Insert your answer here.
\[\int_{\infty}^{\infty} \int_{0}^{\infty} \exp(-t) \cos \left( t \left( \frac{x - \mu}{c} \right) + \frac{2 t}{\pi} \log \left( \frac{t}{c} \right) \right) \, \mathrm{d} \kern1pt t \, \mathrm{d} \kern1pt x = \quad ? \] In this forumla, \(\mu\) is a real number and \(c\) is a positive real number.
Insert your answer here.
\[\int_{\infty}^{\infty} \frac{e^{- \frac{c}{2(x - \mu)}}}{(x - \mu)^{\frac{3}{2}}} \mathrm{d} \kern1pt x = \quad ? \] Here \(\mu\) is a real number and \(c\) is a positive real number.
Insert your answer here.

Hint: this problem can be solved without integration in a way that is similar to Part 1A by looking at the logistic distribution, the Landau distribution, and the Lévy distribution. Recall that the integral of a probability density function (pdf) over the entire space is equal to 1. It is also worth remembering that integration is a linear mapping. In particular, this implies that multiplying the integrand by a constant is equivalent to multiplying the value of the whole integral by the same constant.

Part 2: How many dimensions are used in Lloyd's paper?

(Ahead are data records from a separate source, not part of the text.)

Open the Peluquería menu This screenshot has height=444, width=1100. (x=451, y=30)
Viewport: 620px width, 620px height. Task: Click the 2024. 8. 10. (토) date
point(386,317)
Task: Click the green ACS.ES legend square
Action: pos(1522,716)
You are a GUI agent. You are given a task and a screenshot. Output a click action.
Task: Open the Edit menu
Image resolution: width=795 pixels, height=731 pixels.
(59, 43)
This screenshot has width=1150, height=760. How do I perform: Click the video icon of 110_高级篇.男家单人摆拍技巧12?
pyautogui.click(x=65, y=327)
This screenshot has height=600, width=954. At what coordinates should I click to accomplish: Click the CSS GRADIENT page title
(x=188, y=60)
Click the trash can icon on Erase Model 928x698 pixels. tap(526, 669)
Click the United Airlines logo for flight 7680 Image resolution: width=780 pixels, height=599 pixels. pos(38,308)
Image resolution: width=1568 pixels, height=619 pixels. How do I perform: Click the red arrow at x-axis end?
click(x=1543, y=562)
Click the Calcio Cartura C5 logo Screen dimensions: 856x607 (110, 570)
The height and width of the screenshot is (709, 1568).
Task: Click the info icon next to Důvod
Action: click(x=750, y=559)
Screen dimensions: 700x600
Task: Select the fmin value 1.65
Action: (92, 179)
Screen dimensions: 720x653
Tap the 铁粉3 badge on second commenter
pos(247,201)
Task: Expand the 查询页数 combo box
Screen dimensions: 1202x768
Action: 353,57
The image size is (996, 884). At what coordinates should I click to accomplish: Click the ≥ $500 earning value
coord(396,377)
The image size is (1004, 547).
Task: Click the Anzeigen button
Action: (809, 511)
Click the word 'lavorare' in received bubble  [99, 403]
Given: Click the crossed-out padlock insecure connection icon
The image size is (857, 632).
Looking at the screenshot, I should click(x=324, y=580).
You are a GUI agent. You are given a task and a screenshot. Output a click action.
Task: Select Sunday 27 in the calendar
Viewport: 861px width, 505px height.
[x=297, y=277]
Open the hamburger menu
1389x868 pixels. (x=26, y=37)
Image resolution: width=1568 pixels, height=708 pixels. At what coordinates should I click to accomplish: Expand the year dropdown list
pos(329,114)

In the paper by Lloyd (1957, 1982) (the document is also available in Canvas), Section VI (Quantization Process) describes a special case of what later became known as the k-means algorithm. This special case is for a space with how many dimensions? 1D, 2D, 3D, or more? Explain why.

Insert your answer here.
              

Part 3A: Cluster 'Old Faithful' Dataset Using K-Means

Run the k-means clustering on the 'Old Faithful' eruptions dataset with k=2 (i.e., for two clusters). The dataset is available in the course-provided virtual machine (VM). Visualize your clusters using a scatter plot and insert it in the space below. Your plot should have relatively clear separation between the two clusters with only a few seemingly incorrectly assigned points. Also, provide a CSV or Excel file with the cluster labels for each data point from which your plot was built. An example greyscale clustering plot that should be similar to your results is included. Preferably, your plot should appear in full color.

example clustering plot for part 3a (grayscale) Placeholder image Insert your plot to replace the placeholder above.

Part 3B: Cluster 'Old Faithful' Dataset Using Gaussian Mixtures

Run the EM algorithm for Gaussian Mixtures to cluster the 'Old Faithful' dataset with two components and full covariances. Visualize your clusters using a scatter plot and insert it in the space below. Your plot should have very good separation between the two clusters with very few seemingly incorrectly assigned points (hint: you may need to use smaller convergence tolerance or larger number of iterations to achieve very good separation). Also, provide a CSV or Excel file with the cluster labels for each data point from which your plot was built. An example greyscale clustering plot that should be similar to your results is included. Preferably, your plot should appear in full color.

example clustering plot for part 3b (grayscale) Placeholder image Insert your plot to replace the placeholder above.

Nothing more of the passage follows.